POSTED APRIL 2018
I could no longer endure this winter’s wait… I needed adventure and I needed it now.
On page 120 of TTOTC, there’s a picture of Forrest as a youngster standing at the end of a wooden table, displaying 11 large trout. The caption below the photo says “A good day on the river, I was twelve. What fish we couldn’t use we traded for potatoes and other goods. It’s what kept us going during the war when my father was making $4,000 a year teaching school in Texas.” I wondered if that could be the reference to the line in the poem “and hint of riches new and old”. Those fish were a commodity the Fenn’s traded for food… could they be the “riches old”? And if so, then what? Where do we go from there?
At the top right on the same page are the words MADISON RIVER. The Madison begins at the confluence of the Firehole and Gibbon Rivers at Madison Junction. Everyone who searches Yellowstone already knows this… it is probably the most popular WWWH in the eight years of Fenn treasure hunting.
And if you’re still not convinced, look at the sentence at the end of the opposite page where Forrest wrote, “But as I got older, I realized there were many moments to remember, like the time I sat under a tree on the Madison River and watched the osprey dive for fish as I wrote a note for my wife…” The chapter concludes with the sentence “And when my tackle box is closed at last and the cadis hatch is gone, I will rest through all of time and space, pillowed down and scented in, with a smile that comes from remembering the special things that brought me to that final place, one of which was knowing Peggy was there, somewhere, waiting for me.”
It seems to me that last sentence in the chapter titled Flywater just described his “special place”, his final resting place… a place that is private and dear to him… and where he ultimately hid the treasure chest. He mentions Peggy… is it where he sat under a tree along the Madison and wrote her that note? Is the underlying message of his poem his final love letter to Peggy?
On that same page are words or phrases similar to the words in the poem… personal secrets, space was mine alone, I know, watching the waters deepen, and words “special”, most “dear”.
Even if this idea is on the right track, the Madison River flows 183 miles from Madison Junction to Three Forks, Montana. (You could glean even more hints for the Madison River in the chapter Looking for Lewis and Clark, where Forrest wrote about Osbourne Russell and Jim Bridger.)

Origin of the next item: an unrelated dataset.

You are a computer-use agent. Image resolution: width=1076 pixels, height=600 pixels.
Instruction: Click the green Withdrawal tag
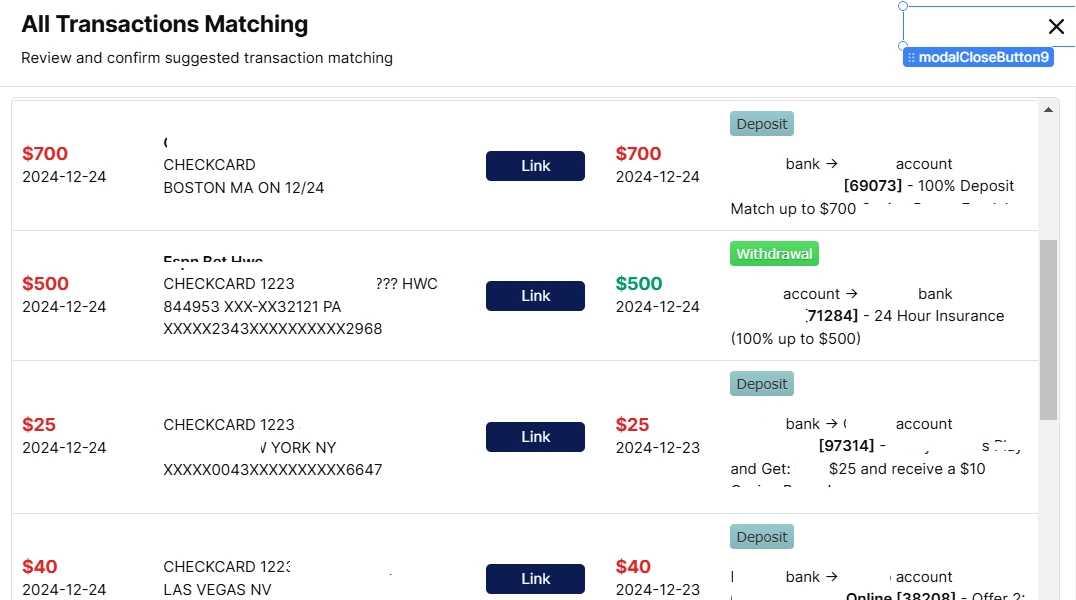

But where to start… I don’t like Madison Junction as where warm waters halt. I want to find a warm water spring nestled off the beaten path but not too far from the banks of the Madison River. There are a few to be found on a detailed map but the actual search will have to wait until late May or early June, when the weather settles down and the search becomes less COLD. Forrest did write, “You’re effort will be worth the cold”… if he means this literally, how much cold do I have to withstand to find his loot?
I have a dismal feeling that I’m a good 7 years behind Dal, and Diggin Gypsy, and many folks who have already made various trips to search the YNP area, including the banks of the Madison River. I need a plan to catch up… so I thought I’d start now, using the process of elimination to help narrow the field.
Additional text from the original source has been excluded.